Clonaslee–St Manman's
- Founded:: 1888
- County:: Laois
- Colours:: Green and White (football) Red and White (hurling)
- Grounds:: Father Kehoe Park
- Coordinates:: 53°09′04.50″N 7°31′31.79″W﻿ / ﻿53.1512500°N 7.5254972°W

Playing kits
| football | hurling |

Senior Club Championships
|  | All Ireland | Leinster champions | Laois champions |
| Hurling: | - | - | 3 |

= Clonaslee–St Manman's GAA =

GAA club in Clonaslee, County Laois, Ireland

Clonaslee St Manman's GAA is a Gaelic Athletic Association hurling and Gaelic football club in the village of Clonaslee, County Laois, Ireland.

The club colours are green, white and red (differ between green and white or red and white or sometimes green/red/white depending on whether it is hurling or football.

==History==
Clonaslee GAA club catered for football and hurling until 1974, when St Manman's Gaelic Football Club was founded and catered exclusively for football. St Manman's reached the 1977 Laois Junior Football Championships final, losing to Portlaoise.

In 2001, Clonaslee Hurling Club amalgamated with St Manman's Football Club.

In 1999, Clonaslee–St Manman's amalgamated with Rosenallis forming a Gaels(joint team at senior that allows clubs to have separate junior teams) Senior hurling.They also amalgamated at underage in hurling and football. This team was named Tinnahinch after the barony of Tinnahinch which includes the civil parishes of Kilmanman, Reary and Rosenallis. Tinnahinch competed in 3 Senior Hurling finals in 2002, 2003 and 2006. In 2009, they won the Division 3 Féile na nGael (U14 Hurling) national hurling title.
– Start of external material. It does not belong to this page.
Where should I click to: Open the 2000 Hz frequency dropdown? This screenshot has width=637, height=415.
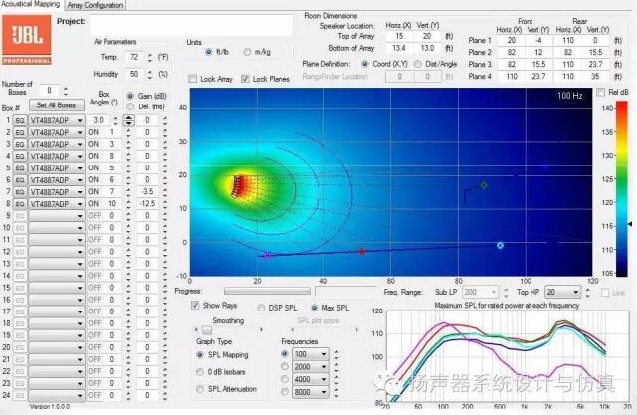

At adult level, this was a Gaels team which meant that both Clonaslee and Rosenallis could have their own separate Junior teams.

== Juvenile Setup ==
At underage Clonaslee fields hurling and football teams on its own up to u13, at u15 and u17 they amalgamate with Rosenallis to form Clonaslee/Rosenallis.

==Achievements==

===Hurling===
- Laois Senior Hurling Championship: (4) 1890, 1891, 1910, and 1975
- North Laois Senior Hurling Championship (1) 1974
- Laois Intermediate Hurling Championship 1936, 1943, 1955, 1962, 1969, 1982, 1987, 1997
- Laois Junior Hurling Championship: in 1933, 1968, 1978, 1985(B), 2002(B)
- Laois Under-21 B Hurling Championship (1) 1993
- Laois Minor Hurling Championship Finalists 1975

===Football===
Clonaslee–St Manman's or St Manman's have won the following football county titles;
- Laois Intermediate Football Championship: (6) 1981, 1998, 2002, 2009, 2015, 2020
- Laois Junior Football Championships: 1978, 1997
- Laois Junior C Football Championship: 2007 2023
- Laois Under 21 B Football Championship: 1999, 2006, 2007, 2009 (last three as Tinnahinch)
- Laois All-County Football League Div. 2: 1981, 1987, 1990, 2002, 2019
- Laois All-County Football League Div. 3: 1998 2024
- Laois All-County Football League Div. 5: 2016
Division 6 2024
Division 7 2023

==Notable players==
Darren Rooney, a former club member, represented Laois at senior in both hurling and football.

Mark and Declan-brothers of Darren Rooney also played hurling and football for Laois.

James Young is also a former Laois senior hurler.